因みにそんな父は今日も海外出張で家にいない。

「なーんで見ず知らずの人間にぺこぺこして体力消耗しなきゃなんないのかしらー」

「母さん……、ワイン飲み過ぎだよ」

「なんか楽しいことがあればいいんだけど……あ! そうだわ!」

 母は突然ワイングラスをテーブルに置いて、パチンと両手を合わせて輝く瞳をこちらに向けた。

 すでに嫌な予感しかしない。

 「何?」と眉を顰めながら問いかけると、母はより一層目を爛々とさせる。

「千帆ちゃん呼べばいいじゃない! 未来の花嫁さんですーって挨拶回りすれば?」

「ぶっ」

「最近会えてなかったし、私も千帆ちゃんに会いたいわ! それで髪型いじってドレスアップさせたりしちゃって……!」

 ひとりで舞い上がってる母の向かいで、俺はコーヒーを吹き出しかけ、なんとかむせないように呼吸を整える。

 千帆をパーティーに呼ぶだなんてもってのほかだ。もし馬鹿な男どもが千帆のフェロモンにやられたらどうするんだ。

 参加者の男性はαがほとんどだし……。ない。
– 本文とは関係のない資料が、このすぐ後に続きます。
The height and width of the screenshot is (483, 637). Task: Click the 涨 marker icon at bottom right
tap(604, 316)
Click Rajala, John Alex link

どう考えても、絶対にない。

「母さん、それは絶対無理……」

「あー、千帆ちゃん? 元気ー? おばちゃんも元気よー。それでね、来週の土曜日って空いてるかしらー? パーティーに招待したいなーと思ってー」

「おい!」

「あ、空いてるー? うんうん、もちろん紫音もいるからー! たくさんご馳走もあるわよー!」

 俺があれこれ不安を募らせてる間に、母は即座に千帆に電話をかけていた。

 ていうか、いつから電話番号交換してたんだ⁉︎
 
 焦ってスマホを奪ったけれど、母は既に話を終えて通話を切っていた。

 青ざめた顔で、俺は母を睨みつける。しかし母は、ルンルンという効果音が聞こえてきそうなほど浮かれている。

「千帆ちゃん来れるって! ご馳走あるって言ったら即答だったわ」

「あのバカ……」

「さーって、千帆ちゃんに着てもらう可愛いドレス、取り寄せなくちゃー! 間に合うかしら!」

 絶対、千帆を人形にして遊びたいだけだろ……。

 女の子を可愛くしたい欲が溜まりすぎて完全に暴走してる母は、誰も止めることはできない。
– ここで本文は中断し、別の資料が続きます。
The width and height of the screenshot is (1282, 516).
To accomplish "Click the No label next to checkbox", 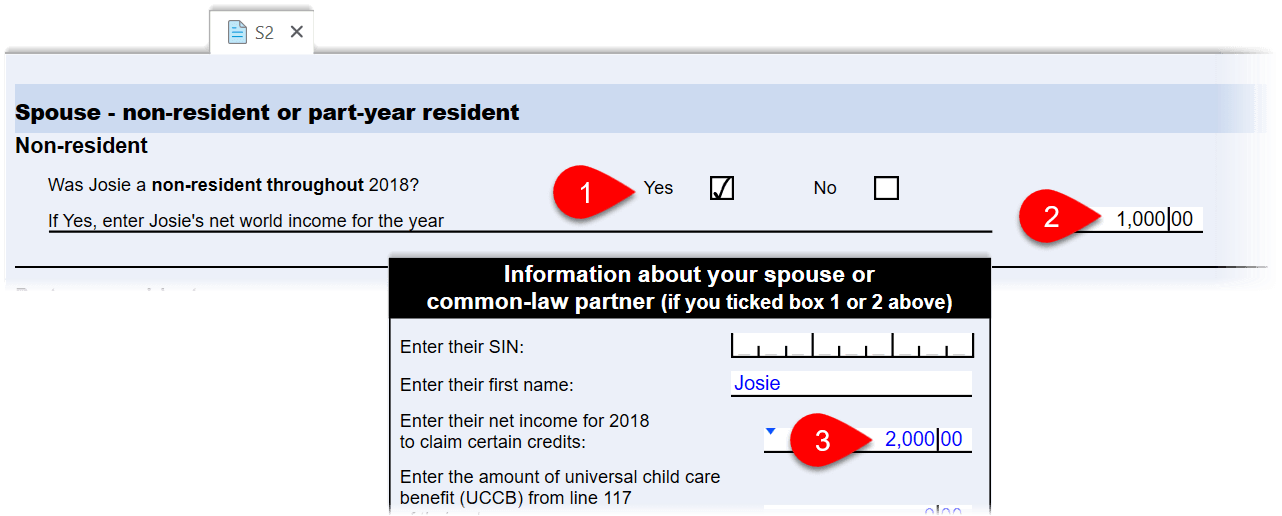I will tap(825, 188).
 俺はがっくりと肩を落としながら、どうやって男から千帆を守るかだけを考えていた。





 パーティー当日。母親に強制的に髪の毛をいじられた俺は、全体的に髪の毛をゆるく巻かれ、長い前髪も真ん中分けにされた。

 グレーのスーツに着替えて、伊集院家の者であることを表すバッジを胸元につける。

 鏡に映った自分を見て、不安なため息をついた。

「やり切れる気がしない……」

 母と千帆は隣の部屋に篭りっきりで、恐らく千帆は着せ替え人形のようにされているんだろう。今日までに、母が何着もドレスを取り寄せていたから。

 父は先に会場に向かっており、現地で集合することになっている。

 リビングに移動し、ソファーの周りをウロウロしながら落ち着きなくしていると、ガチャリとドアが開く音がした。

 バッと振り返るとそこには、ふんわりと巻いた髪の毛をハーフアップにした、淡い水色のドレス姿の千帆がいた。